He finally hit the doorbell, and was surprised to see someone other than Mikey at the door, since it was usually him that let Frank into the house. Frank was 99% sure the woman that opened the door was Mrs. Way, but he'd never officially met her.

"Always working," Gerard had said one day when he asked about her.

Frank could see parts of Gerard's face in her, mostly her nose. Dark bags fell under her eyes, and her hair looked as if it wasn't brushed in a couple days, which Frank had no problem with, seeing as he hadn't washed his hair in 3 days.

"Oh. Gerard's in his room. Good luck getting him out," she said, walking back from the door and retreating to a dark room, presumably hers. 

Frank knocked on Gerard's door, trying not to look at Mikey's door. He heard a muffled reply, something along the lines of "go away, mom."

"If anything, I'd be your dad. Possibly your daddy."

"Now is not the time for your weird kinks, Frank. And yes, I know you don't have kinks because of the whole 'not wanting to get fucked' thing."

"So, um, can I come in?" Frank said, hopefulness in his voice. He heard a prolonged sigh, but finally the sound of a lock opening. Frank walked into the room, and saw paper plates with food that looked days old, books scattered across the floor haphazardly (a lot of them being about hummingbirds), and Gerard, sliding back into bed and into a cocoon of blankets.

"Listen, I know you're not gonna want to hear this, but you should probably come back to school," Frank started, sitting on the bed and scooting next to Gerard. Gerard made a small movement, just barely putting his head on Frank's shoulder.

"I dunno, man," Gerard said, trying to push Mikey's letter out of his mind; the part where he told him to keep going to school.
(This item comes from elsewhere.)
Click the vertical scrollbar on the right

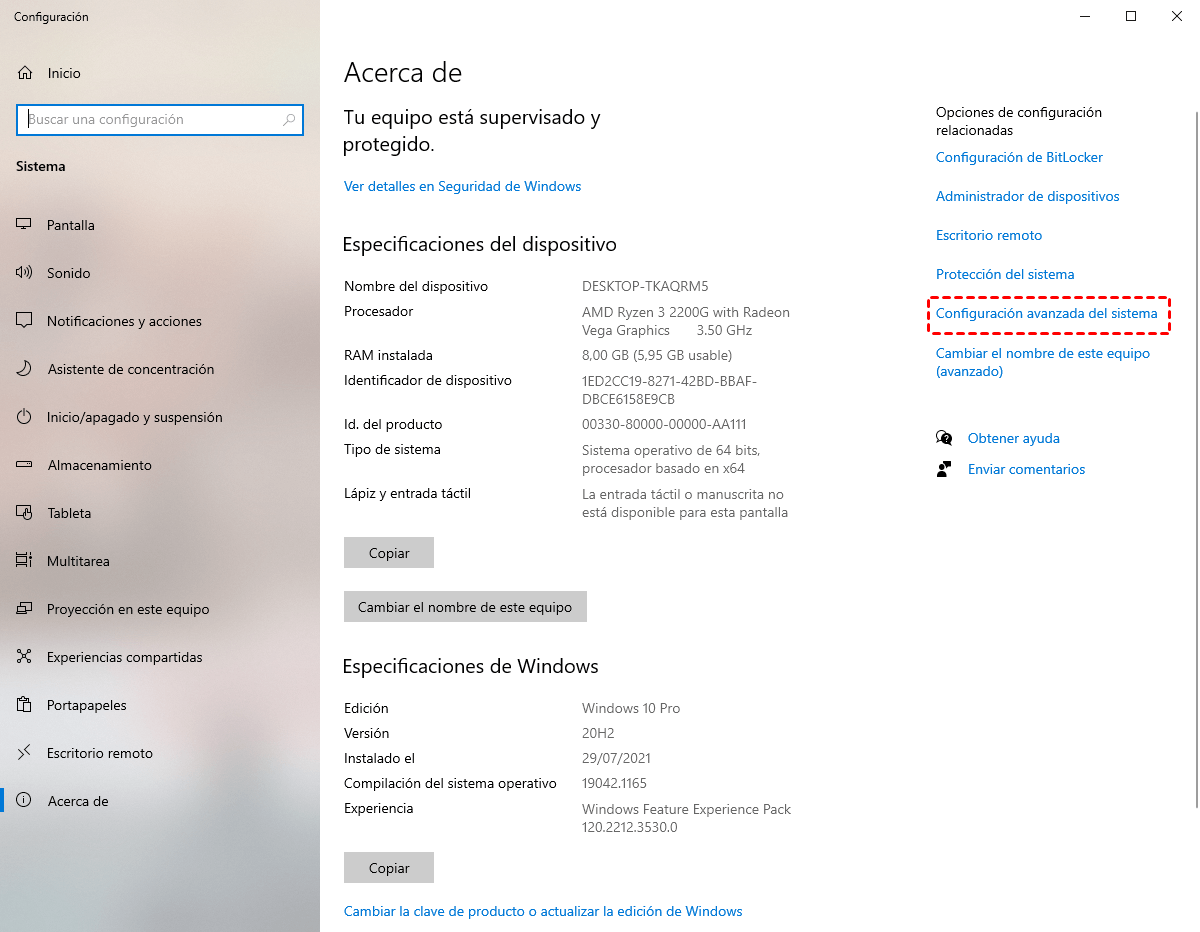coord(1196,440)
"You're going to fail if you don't," Frank said, becoming slightly more serious, "and you don't want to fail senior year! After this, you're done!"

"What's after that, Frank? What's after senior year? College! Where I have to sit and rot in another hell-hole for at least four more years, all for some shitty, framed piece of paper to say 'Hey, I've achieved something in life!' I'll probably never see you again, only if we get into the same college. I'll lose all of my friends here, make new friends who don't know the old Gerard, the Gerard before this happened!" Gerard said, throwing his hands up in anger, standing up and starting to pace

"Gerard, liste-"

"No, you listen! Then, I go through my adult life, doing the same job, living in the same, most likely shitty, apartment, and eating ramen and mac and cheese for years. No one will hear from me, no one will care, and no one will notice! Then, I might get married, if I could find someone to put up with all my bullshit. Doubtful, but there's always a chance. More years of my life just working and coming home. Then retirement comes, then I sit and rot in my house until I die, where there will be nobody left to come to my funeral, nobody to see me go. My parents would be long gone by then, and Mikey... So I'll sit underground, wasting away, forgotten like everyone else that's died."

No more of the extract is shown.